━━━ GIVEN DATA ━━━

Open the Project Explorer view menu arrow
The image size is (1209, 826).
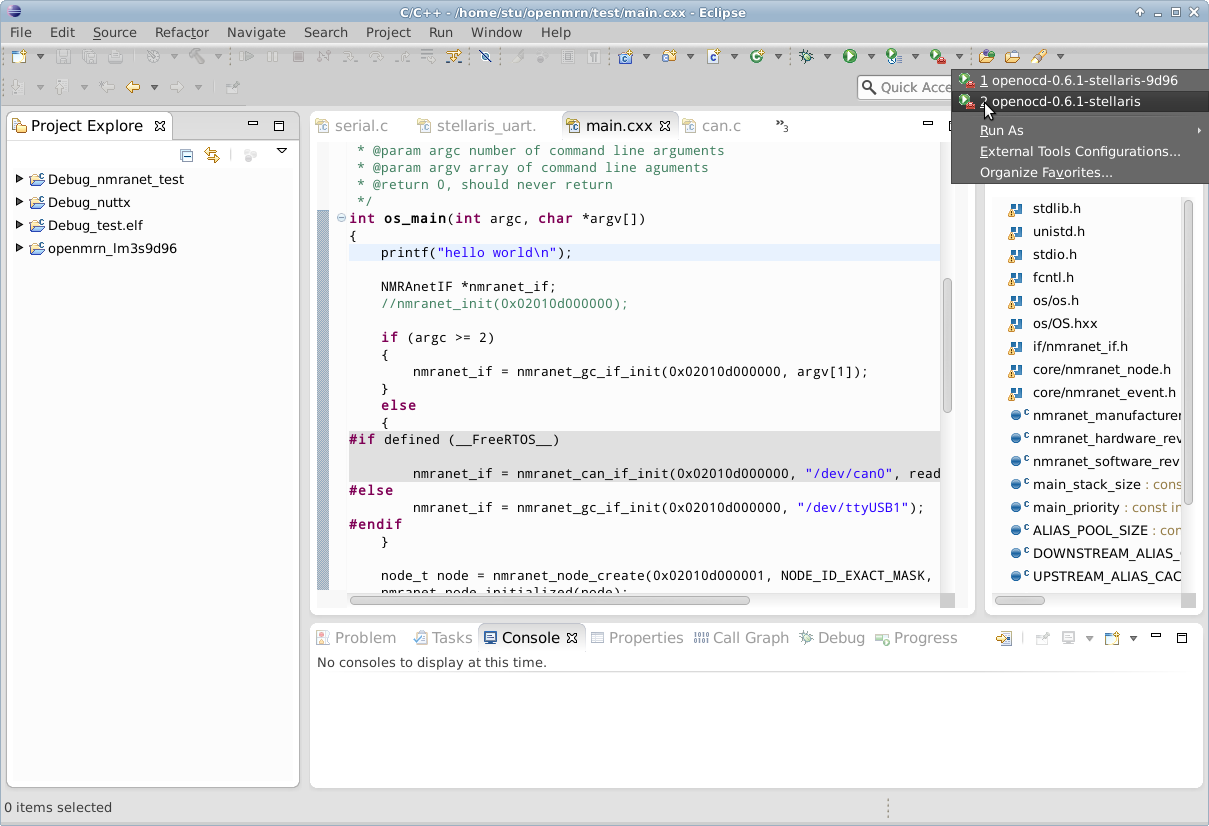(x=282, y=152)
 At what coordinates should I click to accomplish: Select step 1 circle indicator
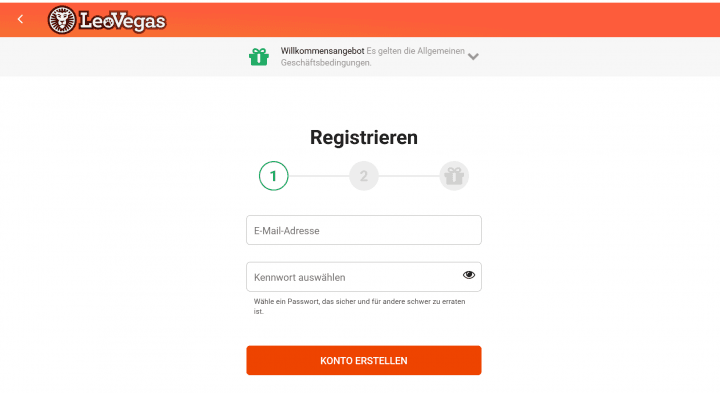(273, 176)
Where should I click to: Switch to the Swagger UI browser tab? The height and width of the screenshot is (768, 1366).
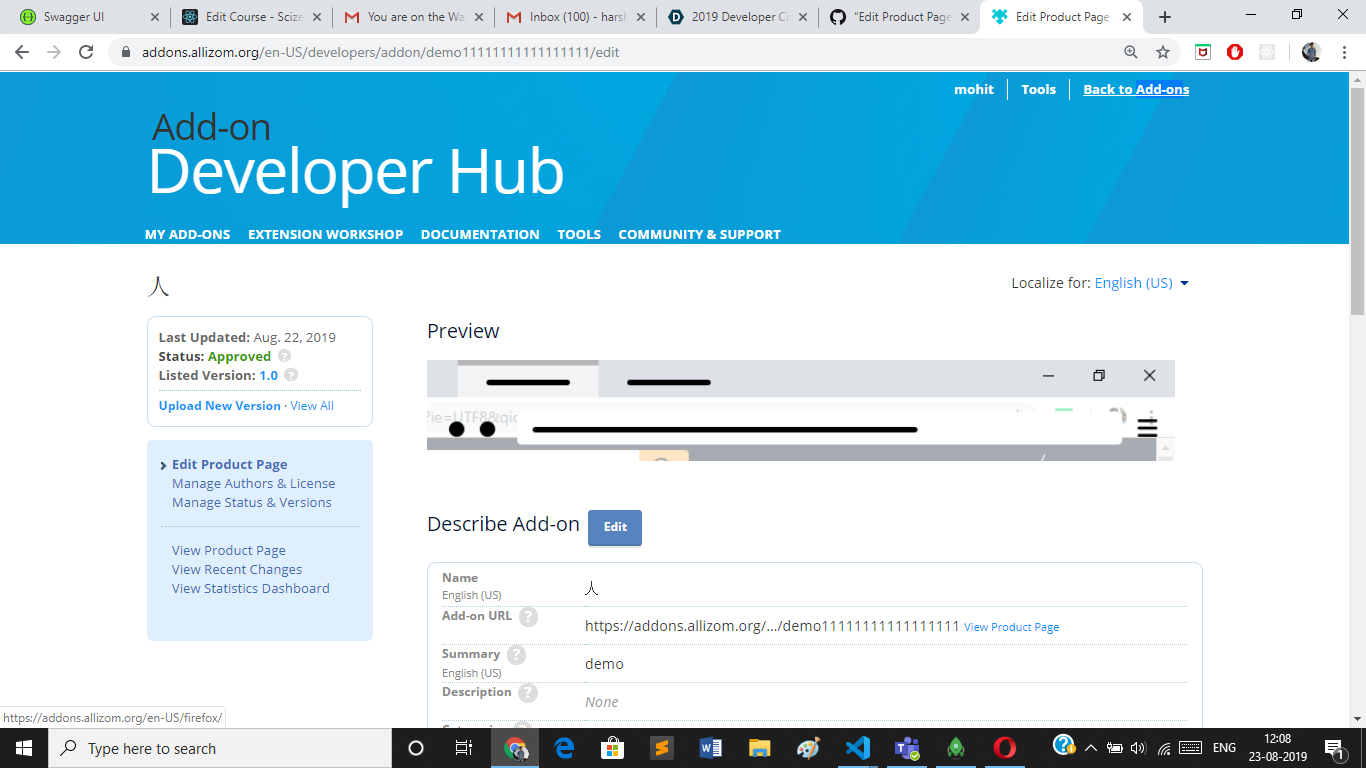pos(75,16)
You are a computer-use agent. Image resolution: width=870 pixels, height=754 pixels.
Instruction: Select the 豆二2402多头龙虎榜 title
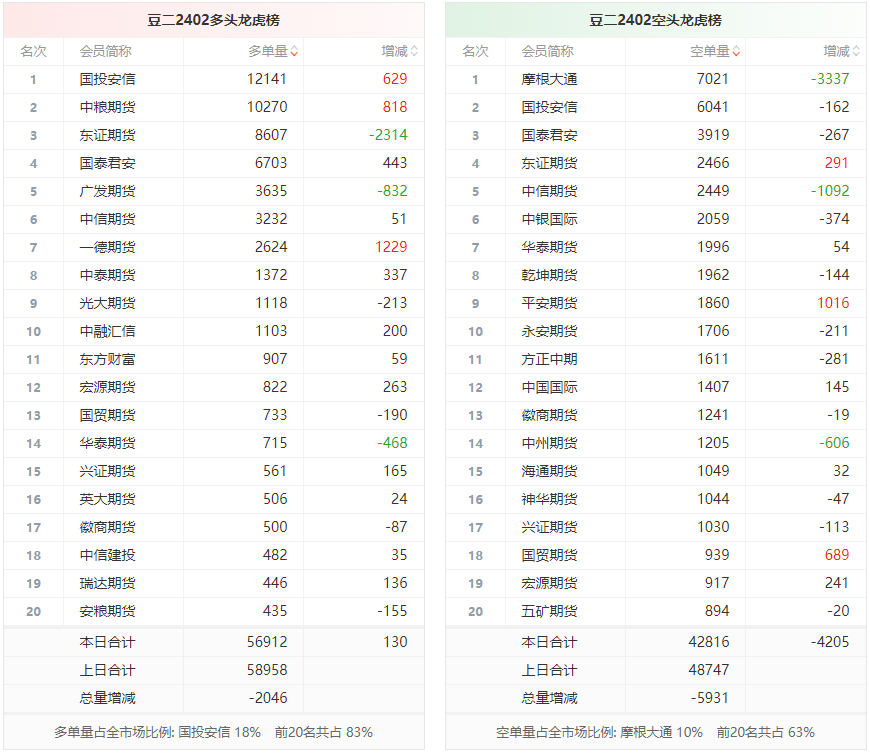click(x=214, y=21)
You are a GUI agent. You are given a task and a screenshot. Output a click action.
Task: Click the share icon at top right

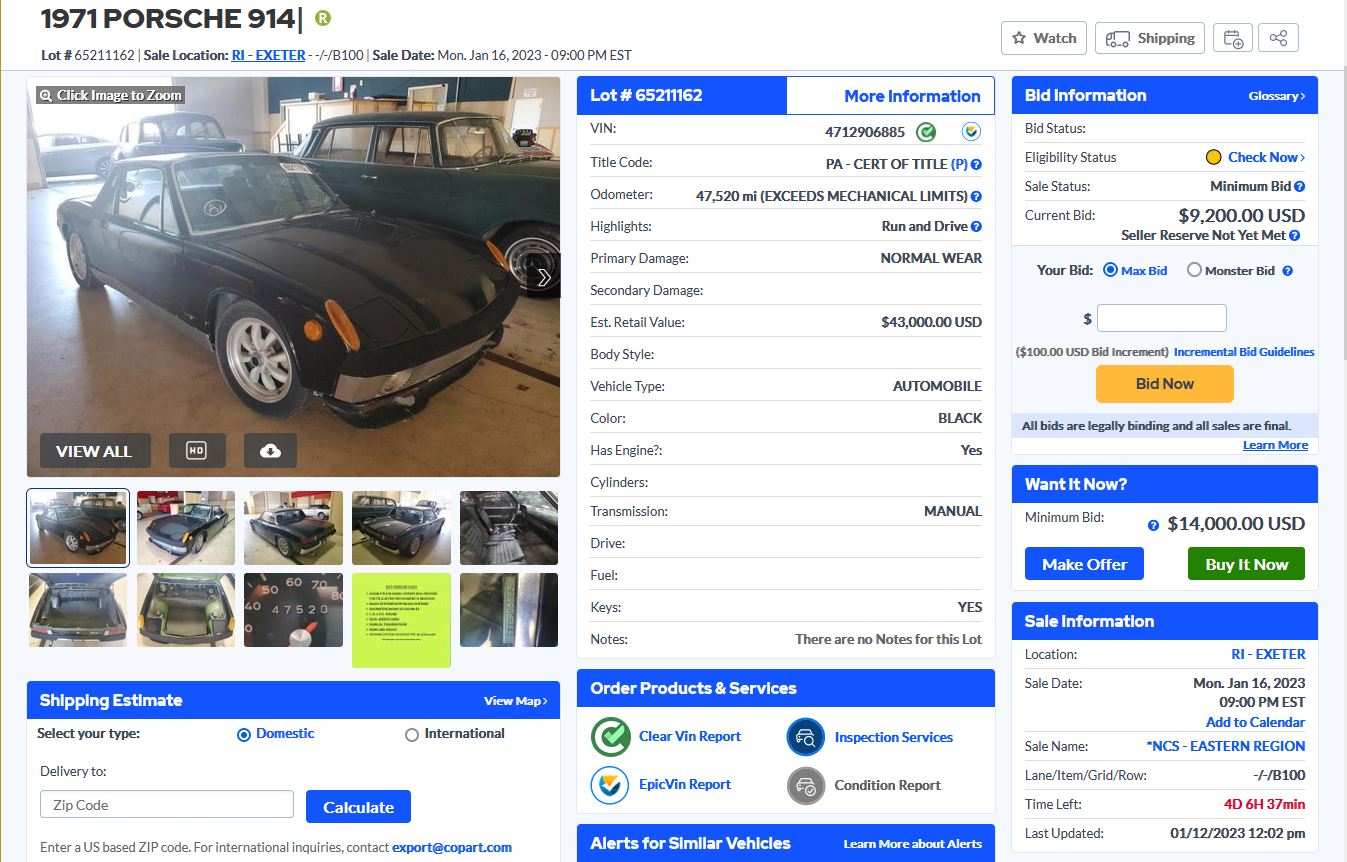[1278, 38]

━━━

**PROBLEM TO SOLVE:**
Resize the item-finding records by rewriting every line with its request, multiplying each coordinate in the answers by 1.95 and rounding to the nearest whole number, with halves rounded up. Keep the numbers inside the requests unchanged, and leave the pictures out of your answer.

**SOLUTION FOR THIS PROBLEM:**
Open the Project Explorer view menu arrow
The image size is (1209, 826).
(x=550, y=296)
 At what coordinates should I click to accomplish: Select step 1 circle indicator
(532, 343)
Where should I click to: Switch to the Swagger UI browser tab? The height and width of the screenshot is (768, 1366).
pos(146,31)
You are a computer-use agent. Image resolution: width=870 pixels, height=754 pixels.
Instruction: Select the 豆二2402多头龙虎榜 title
click(x=417, y=41)
You are a GUI agent. You are given a task and a screenshot. Output a click action.
Task: Click the share icon at top right

[2492, 74]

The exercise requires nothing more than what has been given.